I suffer from severe data envy when it comes to LinkedIn. They have detailed information on millions of people who are motivated to keep their profiles up-to-date, collect a rich network of connections and have a strong desire from their users for more tools to help them in their professional lives. Over the past couple of years Chief Scientist DJ Patil has put together an impressive team of data scientists to deliver new services based around all that information.

One of my favorites is their career explorer, using the accumulated employment histories of millions of professionals to help students understand where their academic and early job choices might lead them.

Ali Imam's connection network, via Russell Jurney

Their work also shows up in some more subtle ways too, like the Groups you may like service that relies on their analyses and the SNA team's work to recommend groups that seem connected to your interests. This kind of recommendation technology is at the heart of a lot of their innovative tools, initially as the first company to create a "People you may know" service, but more recently their Jobs Recommendation work both for job-seekers and recruiters.

What I really wanted to know was how they dealt with that deluge of information, so I sat down with Peter Skomoroch of their data team to understand the tools and techniques they use. The workhorse of their pipeline is Hadoop, with a large cluster running a mixture of Solaris and CentOS. Jay Kreps has put together a great video and slides on LinkedIn's approach to the system, but Peter tells me they're big fans of Pig for creating their jobs, with snippets of Python for some of the messier integration code.
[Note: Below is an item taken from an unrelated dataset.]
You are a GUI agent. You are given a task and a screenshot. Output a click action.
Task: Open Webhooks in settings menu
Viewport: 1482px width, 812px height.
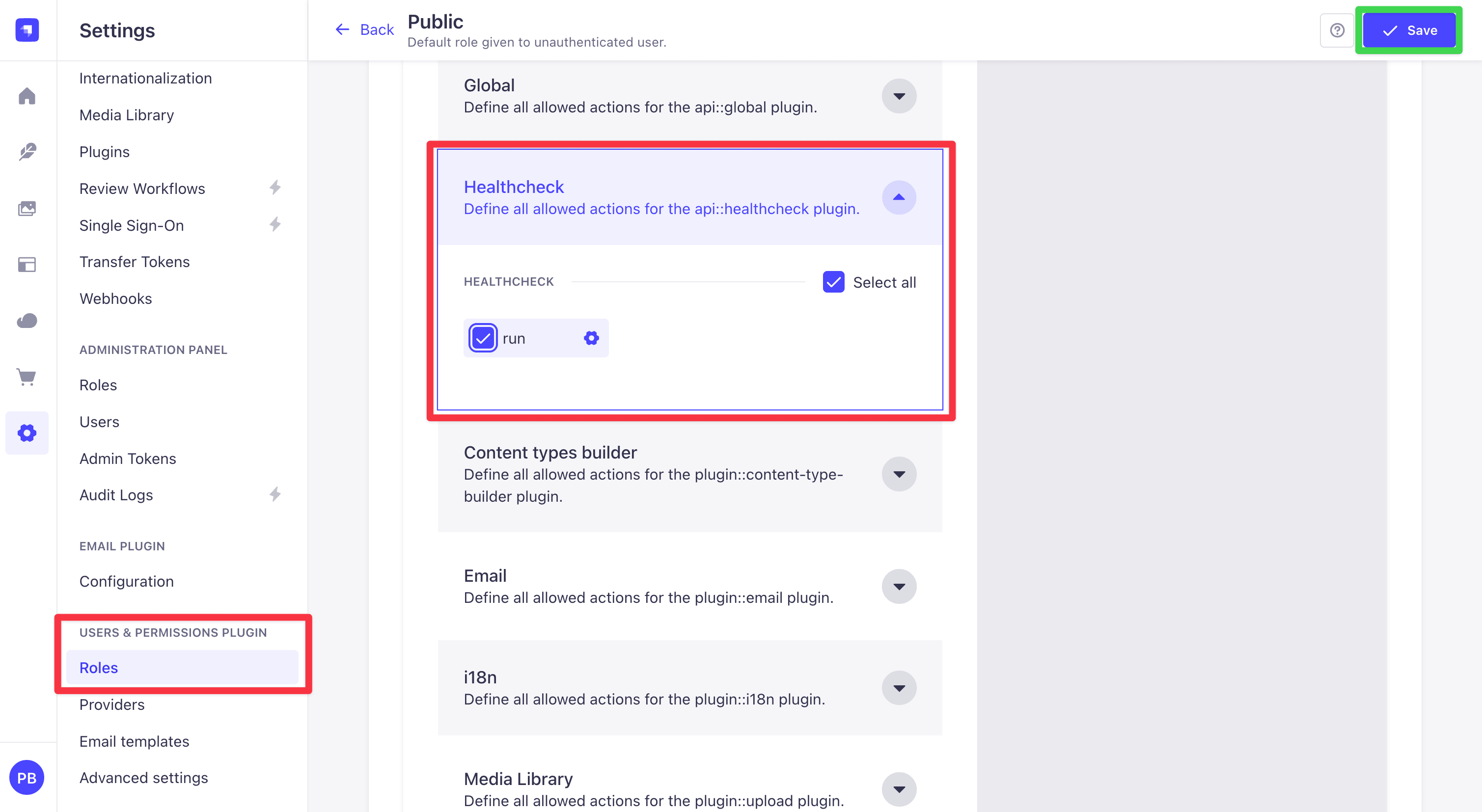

Before he joined LinkedIn, he frequently used SQL for querying and exploring his data, but these days he's almost exclusively using lightweight MapReduce scripts to do that sort of processing. To control the running of Hadoop jobs, they've recently open-sourced their internal batch-processing framework Azkaban which acts as the circus ringmaster for all of the processes people throughout the company need the cluster to run, both one-offs and recurring tasks.

That takes care of pulling in data, but how do you handle getting it somewhere useful once the job is finished? They have created a custom Hadoop step that they can insert to push the information directly to their production Voldemort database. That sounded a bit scary to me, so I asked Peter how they dealt with mistakes that pushed bad data onto the site. That's where Voldemort's versioning saves the day apparently, letting them easily roll back to a previous version before any erroneous changes.

The secret ingredient that most surprised me about their pipeline was Peter's use of Mechanical Turk. A lot of their headaches come from the fact that users are allowed to enter free-form text into all the fields, so figuring out that strings like "I.B.M.", "IBM" and "IBM UK" are all the same company can be a real challenge. You can get a long way with clever algorithms, but Peter told me what when these sort of recognition problems get too hairy, he reaches for his 'algorithmic Swiss Army knife': the human brain-power of thousands of Turks.

As an example, he described how he used the workers to solve the problem of recognizing the place names that Twitter users put into the location field. By asking the Turks to find the places he couldn't understand with an algorithm, he was able to create a much richer view of the user's locations than a simple API could offer. That project's reliance on GeoNames led me to wonder about their use of public data sources. Peter is hooked on the Wikipedia dumps, especially for spotting co-occurrences of related words and n-gram frequencies.

Twitter users by location, thanks to Mechanical Turk matching

LinkedIn is now over seven years old, and has demands on its systems that dwarf most startups technical problems, but it's been trying to pick up a few tricks from the early-stage world. In particular JRuby has been a godsend, letting them easily create front ends for the services their back-end data processing makes possible, and the LinkedIn team integrate them seamlessly into their existing Java infrastructure. It's not just the tools that Ruby provides, it's the fact they can tap into a large pool of developers familiar with the technology.

One funky little project he mentioned that I hadn't run across is Scalatra, a tiny Scala framework designed to work like Ruby's Sinatra. Other open-source projects that get an honorable mention are Protovis for Web graphs and charts, Tweepy for interacting with the Twitter API and Gephi for visualizing complex networks. They use Gephi heavily for exploring their networks, and they're such big fans they recently hired the project's co-founder, Mathieu Bastian.

Since they rely so heavily on open-source software, they're keen to contribute back to the community. Voldemort, invented by Jay Kreps, is probably their best-known project, but they put all of their open-source components up on SNA-Projects.com. As the hire of Mathieu shows, this isn't pure altruism - they benefit from access to a community of developers for new hires, and Peter asked me to mention they are keen on finding more Ruby developers to join their data team. I kept catching glimpses of the unreleased tools they're working on; they have an ambitious pipeline of upcoming releases, so they need all the engineering help they can find.

Hearing about all the fun they're having (and the results they're achieving) did nothing to help my data envy, but it did leave me with lots of ideas for improving my own processing pipeline. What are your favorite data processing tools for this sort of work? What should LinkedIn be looking at? Let me know in the comments.